Zubkov Y N, Alexander L F, Smith R R, Benashvili G M, Semenyutin V, Bernanke D
Polenov Neurosurgical Institute, St. Petersburg, Russia.
Neurol Res. 1994 Feb;16(1):9-11. doi: 10.1080/01616412.1994.11740182.
Clinical and radiographic examinations indicate preliminarily indications that transluminal angioplasty may be effective in overall management of the patient with vasospasm. Many questions remain, including: How does it work?; Are the effects persistent?; Is the arterial wall injured by the process? Recent studies in several patients who died after angioplasty allow us to provide some answers. Undilated spastic arteries show proliferation of both cellular and connective tissue elements. There is good evidence that myofibroblasts have reorganized the collagen framework, increasing fibril density and thus thickness. Dilated vessels show thinning of the arterial wall without disruption but with compaction of the new collagen fibrils. Cellular nests are also compressed and stretched. The endothelial layers are undisturbed. The success of dilatation depends on the amount and location of proliferation present. The effect is usually permanent. Because our protocols call for dilatation no greater than 10% above normal diameter, the muscle layers have not been torn or stretched although focal areas of necrosis are sometimes seen. Understanding the constrictive process and its relief through dilatation, allows us to formulate a therapeutic plan. Our experience in treating 89 patients with vasospasm after SAH suggests that, for best results, angioplasty should be performed before the angiopathic features become florid. This helps to preserve flow through the short arteries to the brain stem and deep brain nuclei, which may be involved indirectly in the vasospastic process.

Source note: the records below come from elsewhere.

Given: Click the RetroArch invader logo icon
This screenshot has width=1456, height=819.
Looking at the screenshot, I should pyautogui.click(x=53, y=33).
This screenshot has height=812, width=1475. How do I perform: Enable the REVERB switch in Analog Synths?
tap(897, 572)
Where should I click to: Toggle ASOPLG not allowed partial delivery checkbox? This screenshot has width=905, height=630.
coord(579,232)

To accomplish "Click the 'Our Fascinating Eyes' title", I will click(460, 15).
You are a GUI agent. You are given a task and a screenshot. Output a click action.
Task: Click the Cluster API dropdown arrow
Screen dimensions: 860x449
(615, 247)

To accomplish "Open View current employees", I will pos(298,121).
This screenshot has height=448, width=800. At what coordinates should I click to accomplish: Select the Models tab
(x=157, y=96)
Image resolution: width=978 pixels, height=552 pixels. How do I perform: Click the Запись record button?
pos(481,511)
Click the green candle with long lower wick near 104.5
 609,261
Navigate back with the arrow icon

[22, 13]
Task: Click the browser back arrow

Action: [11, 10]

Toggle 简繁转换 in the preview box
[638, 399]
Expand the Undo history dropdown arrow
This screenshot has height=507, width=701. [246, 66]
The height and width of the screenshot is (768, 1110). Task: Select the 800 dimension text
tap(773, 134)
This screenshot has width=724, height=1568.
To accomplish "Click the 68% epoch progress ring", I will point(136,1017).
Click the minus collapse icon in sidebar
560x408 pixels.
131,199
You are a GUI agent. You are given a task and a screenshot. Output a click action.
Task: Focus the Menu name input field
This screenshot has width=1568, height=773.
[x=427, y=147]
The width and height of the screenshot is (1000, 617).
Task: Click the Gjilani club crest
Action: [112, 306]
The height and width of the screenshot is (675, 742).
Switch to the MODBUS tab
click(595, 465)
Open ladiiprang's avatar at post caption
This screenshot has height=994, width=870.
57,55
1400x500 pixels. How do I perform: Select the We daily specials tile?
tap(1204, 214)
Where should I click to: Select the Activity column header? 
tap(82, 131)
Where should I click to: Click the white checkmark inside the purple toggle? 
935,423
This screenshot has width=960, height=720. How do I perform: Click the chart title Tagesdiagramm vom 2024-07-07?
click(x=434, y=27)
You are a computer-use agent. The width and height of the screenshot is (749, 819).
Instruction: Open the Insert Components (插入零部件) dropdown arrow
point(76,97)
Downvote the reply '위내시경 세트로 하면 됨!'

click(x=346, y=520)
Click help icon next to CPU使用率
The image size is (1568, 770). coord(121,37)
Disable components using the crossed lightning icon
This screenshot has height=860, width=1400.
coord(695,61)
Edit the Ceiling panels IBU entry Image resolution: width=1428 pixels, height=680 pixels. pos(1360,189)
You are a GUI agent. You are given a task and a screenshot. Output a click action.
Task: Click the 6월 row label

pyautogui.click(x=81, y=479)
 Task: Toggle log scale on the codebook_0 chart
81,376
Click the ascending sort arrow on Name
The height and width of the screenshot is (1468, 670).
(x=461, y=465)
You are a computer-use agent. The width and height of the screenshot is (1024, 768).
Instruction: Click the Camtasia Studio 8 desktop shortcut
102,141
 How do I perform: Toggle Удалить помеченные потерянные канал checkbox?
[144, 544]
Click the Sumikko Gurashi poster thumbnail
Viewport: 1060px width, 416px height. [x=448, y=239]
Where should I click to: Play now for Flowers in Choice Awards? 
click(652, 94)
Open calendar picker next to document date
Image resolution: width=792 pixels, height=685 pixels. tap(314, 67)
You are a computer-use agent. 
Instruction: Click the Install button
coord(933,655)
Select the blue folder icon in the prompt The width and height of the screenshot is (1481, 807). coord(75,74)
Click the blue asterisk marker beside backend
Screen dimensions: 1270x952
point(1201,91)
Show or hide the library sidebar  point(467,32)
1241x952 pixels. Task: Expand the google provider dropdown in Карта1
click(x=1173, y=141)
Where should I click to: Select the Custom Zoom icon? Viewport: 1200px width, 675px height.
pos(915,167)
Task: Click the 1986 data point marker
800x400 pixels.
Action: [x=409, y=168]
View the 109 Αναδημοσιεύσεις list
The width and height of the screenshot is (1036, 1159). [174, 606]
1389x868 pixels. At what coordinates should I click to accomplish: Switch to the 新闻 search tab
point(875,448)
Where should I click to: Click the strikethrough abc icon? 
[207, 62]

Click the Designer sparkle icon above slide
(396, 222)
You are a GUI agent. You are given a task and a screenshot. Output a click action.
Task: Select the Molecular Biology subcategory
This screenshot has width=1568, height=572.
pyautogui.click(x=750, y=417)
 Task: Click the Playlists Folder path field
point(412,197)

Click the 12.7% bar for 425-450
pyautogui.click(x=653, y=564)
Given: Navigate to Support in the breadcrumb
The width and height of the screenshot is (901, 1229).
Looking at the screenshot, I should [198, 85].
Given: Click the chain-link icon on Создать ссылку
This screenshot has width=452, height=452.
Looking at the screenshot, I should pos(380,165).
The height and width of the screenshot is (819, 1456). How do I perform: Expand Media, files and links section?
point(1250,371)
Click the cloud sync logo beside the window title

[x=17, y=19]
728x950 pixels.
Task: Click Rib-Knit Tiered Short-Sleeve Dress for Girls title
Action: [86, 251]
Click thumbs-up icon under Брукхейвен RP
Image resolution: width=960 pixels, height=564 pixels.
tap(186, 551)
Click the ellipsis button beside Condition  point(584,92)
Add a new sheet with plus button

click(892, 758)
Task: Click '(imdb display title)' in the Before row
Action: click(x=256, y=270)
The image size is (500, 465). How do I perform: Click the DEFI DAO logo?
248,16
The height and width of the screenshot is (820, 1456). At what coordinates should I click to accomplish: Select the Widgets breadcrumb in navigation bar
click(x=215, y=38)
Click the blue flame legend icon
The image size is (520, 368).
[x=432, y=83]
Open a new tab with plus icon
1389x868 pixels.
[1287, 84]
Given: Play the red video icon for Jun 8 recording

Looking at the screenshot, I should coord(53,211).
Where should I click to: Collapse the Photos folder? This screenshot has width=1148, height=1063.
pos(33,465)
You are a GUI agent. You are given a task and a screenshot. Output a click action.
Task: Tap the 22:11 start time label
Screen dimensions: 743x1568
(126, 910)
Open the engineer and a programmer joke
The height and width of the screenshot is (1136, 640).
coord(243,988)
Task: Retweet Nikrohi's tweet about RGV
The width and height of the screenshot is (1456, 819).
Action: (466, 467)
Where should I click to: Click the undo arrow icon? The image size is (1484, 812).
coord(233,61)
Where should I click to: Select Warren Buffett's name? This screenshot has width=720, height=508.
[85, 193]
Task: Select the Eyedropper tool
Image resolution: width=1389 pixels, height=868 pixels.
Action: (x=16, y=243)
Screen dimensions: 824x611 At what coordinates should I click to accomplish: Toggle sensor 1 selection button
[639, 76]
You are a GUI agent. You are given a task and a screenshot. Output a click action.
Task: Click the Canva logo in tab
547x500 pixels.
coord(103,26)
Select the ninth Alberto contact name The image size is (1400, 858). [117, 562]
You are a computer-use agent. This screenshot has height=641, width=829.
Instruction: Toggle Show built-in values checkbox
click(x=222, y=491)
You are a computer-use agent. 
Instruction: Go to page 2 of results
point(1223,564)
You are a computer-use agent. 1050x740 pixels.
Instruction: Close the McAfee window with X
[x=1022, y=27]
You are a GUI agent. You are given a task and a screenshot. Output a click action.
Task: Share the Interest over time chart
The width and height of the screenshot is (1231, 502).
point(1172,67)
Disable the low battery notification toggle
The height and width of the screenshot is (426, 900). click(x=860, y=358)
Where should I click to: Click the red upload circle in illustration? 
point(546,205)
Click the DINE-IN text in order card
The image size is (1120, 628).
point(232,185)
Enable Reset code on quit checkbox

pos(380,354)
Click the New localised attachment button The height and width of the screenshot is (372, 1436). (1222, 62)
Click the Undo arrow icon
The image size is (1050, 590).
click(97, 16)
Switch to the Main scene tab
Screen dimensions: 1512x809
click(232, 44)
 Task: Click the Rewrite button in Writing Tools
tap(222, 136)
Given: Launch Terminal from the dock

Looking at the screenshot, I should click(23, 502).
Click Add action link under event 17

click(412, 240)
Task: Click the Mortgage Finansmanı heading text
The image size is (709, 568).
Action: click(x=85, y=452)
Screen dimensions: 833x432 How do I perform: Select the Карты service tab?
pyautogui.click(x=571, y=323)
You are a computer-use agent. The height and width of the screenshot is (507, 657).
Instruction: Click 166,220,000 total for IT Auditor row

临床和影像学检查初步表明,腔内血管成形术可能对血管痉挛患者的整体治疗有效。许多问题仍然存在,包括:它是如何起作用的?效果是否持久?该过程是否会损伤动脉壁?最近对几名血管成形术后死亡患者的研究使我们能够提供一些答案。未扩张的痉挛动脉显示细胞和结缔组织成分均有增殖。有充分证据表明,肌成纤维细胞重新组织了胶原框架,增加了纤维密度,从而增加了厚度。扩张的血管显示动脉壁变薄,但没有破裂,只是新的胶原纤维被压实。细胞巢也被压缩和拉伸。内皮细胞层未受干扰。扩张的成功取决于增殖的数量和位置。效果通常是永久性的。因为我们的方案要求扩张不超过正常直径的10%,所以肌层没有被撕裂或拉伸,尽管有时会看到局灶性坏死区域。了解收缩过程及其通过扩张得到缓解,使我们能够制定治疗方案。我们治疗89例蛛网膜下腔出血后血管痉挛患者的经验表明,为了获得最佳效果,血管成形术应在血管病变特征变得明显之前进行。这有助于保持通过通向脑干和深部脑核的短动脉的血流,这些动脉可能间接参与血管痉挛过程。